[Extracted data entries]
******************************

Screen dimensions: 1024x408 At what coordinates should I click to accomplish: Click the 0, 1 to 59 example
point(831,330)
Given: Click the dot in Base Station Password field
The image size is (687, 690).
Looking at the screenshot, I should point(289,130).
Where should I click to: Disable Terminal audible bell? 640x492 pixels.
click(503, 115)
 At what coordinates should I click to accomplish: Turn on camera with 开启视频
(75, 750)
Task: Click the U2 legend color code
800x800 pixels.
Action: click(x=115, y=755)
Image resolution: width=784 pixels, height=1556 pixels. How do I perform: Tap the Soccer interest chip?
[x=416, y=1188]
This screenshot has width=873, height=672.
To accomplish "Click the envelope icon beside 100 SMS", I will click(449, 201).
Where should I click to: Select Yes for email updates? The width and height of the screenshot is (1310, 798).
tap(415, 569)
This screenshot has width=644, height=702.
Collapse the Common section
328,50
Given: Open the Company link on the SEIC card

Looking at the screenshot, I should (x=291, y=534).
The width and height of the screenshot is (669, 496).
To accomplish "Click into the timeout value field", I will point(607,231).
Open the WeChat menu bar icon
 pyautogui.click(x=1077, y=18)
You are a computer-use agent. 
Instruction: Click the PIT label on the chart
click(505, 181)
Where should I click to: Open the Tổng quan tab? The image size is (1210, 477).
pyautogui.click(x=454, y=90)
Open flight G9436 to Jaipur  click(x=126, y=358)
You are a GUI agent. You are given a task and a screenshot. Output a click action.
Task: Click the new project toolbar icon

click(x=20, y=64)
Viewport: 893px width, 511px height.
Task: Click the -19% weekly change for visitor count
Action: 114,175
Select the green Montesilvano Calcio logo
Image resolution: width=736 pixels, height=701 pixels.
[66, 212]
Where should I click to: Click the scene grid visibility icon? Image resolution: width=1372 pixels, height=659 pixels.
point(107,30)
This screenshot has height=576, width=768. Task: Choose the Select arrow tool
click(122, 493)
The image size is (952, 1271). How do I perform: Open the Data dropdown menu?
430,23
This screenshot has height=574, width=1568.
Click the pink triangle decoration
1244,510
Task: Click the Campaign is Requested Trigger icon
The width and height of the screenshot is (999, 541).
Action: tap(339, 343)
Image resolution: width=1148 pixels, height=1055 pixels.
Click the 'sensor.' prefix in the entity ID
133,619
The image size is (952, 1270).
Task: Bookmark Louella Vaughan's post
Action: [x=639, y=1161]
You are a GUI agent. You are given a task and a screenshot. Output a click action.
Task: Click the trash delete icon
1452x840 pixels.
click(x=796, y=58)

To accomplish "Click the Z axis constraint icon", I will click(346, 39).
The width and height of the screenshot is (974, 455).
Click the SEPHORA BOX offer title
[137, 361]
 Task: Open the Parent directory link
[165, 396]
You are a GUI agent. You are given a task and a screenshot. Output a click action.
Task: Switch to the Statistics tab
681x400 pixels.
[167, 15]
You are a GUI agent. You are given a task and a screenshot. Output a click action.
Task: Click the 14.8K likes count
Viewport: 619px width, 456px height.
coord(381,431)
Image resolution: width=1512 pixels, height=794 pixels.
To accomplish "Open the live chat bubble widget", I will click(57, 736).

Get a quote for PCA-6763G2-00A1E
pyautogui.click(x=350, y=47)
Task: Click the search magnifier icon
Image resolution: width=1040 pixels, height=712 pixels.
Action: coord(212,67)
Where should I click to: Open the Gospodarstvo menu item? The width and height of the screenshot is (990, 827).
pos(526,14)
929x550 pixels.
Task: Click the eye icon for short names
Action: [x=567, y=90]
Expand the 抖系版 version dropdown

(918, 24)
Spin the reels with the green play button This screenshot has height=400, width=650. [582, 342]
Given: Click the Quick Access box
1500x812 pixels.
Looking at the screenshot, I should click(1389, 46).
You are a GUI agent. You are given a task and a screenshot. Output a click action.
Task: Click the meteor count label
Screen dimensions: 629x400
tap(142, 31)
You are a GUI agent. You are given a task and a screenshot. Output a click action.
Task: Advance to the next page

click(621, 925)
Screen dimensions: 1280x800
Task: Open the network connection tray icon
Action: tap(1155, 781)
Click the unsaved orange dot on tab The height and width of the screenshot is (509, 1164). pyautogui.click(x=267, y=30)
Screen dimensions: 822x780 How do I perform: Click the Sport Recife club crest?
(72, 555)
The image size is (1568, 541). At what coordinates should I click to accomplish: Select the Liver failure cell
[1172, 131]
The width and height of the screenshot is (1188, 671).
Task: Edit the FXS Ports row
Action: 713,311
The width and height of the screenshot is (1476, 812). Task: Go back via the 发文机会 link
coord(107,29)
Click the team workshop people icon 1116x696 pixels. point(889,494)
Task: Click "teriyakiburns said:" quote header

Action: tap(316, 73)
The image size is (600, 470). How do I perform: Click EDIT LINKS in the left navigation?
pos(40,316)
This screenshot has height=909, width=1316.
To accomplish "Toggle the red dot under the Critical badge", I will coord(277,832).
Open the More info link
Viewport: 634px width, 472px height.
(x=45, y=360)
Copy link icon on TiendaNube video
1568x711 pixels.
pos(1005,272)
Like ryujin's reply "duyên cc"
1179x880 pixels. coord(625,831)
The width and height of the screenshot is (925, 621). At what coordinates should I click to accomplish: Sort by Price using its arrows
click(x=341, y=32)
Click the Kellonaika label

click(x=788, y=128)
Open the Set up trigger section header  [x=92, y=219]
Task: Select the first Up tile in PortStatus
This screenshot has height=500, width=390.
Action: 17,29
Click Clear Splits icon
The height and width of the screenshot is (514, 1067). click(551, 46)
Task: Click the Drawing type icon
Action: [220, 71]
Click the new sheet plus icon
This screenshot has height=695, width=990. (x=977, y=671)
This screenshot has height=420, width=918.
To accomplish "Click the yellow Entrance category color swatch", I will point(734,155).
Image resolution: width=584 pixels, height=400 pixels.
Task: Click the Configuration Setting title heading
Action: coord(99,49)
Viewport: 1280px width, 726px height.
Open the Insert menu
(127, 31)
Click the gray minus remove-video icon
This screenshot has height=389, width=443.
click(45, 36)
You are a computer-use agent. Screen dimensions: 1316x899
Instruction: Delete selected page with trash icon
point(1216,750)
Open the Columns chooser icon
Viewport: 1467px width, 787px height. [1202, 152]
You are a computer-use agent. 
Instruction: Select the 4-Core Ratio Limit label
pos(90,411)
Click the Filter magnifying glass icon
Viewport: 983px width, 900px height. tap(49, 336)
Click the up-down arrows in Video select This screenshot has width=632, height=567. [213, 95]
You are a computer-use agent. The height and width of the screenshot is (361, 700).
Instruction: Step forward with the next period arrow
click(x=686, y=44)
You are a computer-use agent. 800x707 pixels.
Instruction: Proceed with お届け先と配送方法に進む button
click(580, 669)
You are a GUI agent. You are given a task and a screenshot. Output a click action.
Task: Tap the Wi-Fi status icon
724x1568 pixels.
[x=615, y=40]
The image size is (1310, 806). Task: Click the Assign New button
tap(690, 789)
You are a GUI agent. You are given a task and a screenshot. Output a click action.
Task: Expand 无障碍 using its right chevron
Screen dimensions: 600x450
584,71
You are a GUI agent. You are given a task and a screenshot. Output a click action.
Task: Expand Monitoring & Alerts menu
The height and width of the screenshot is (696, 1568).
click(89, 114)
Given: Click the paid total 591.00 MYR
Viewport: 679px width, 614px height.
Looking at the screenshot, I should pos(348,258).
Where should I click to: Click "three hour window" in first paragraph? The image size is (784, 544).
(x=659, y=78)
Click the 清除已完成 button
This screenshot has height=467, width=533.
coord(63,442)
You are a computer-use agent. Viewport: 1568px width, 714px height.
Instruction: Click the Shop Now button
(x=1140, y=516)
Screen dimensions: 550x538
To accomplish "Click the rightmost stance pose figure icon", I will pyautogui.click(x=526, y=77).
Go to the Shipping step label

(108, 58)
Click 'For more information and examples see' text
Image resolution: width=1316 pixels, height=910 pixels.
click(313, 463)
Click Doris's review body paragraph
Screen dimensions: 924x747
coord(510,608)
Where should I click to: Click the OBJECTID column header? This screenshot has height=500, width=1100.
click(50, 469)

******************************

> What is expected:
A single figure is the whole answer here: the number of lines in the records above that include "field".

> Response to the task:
2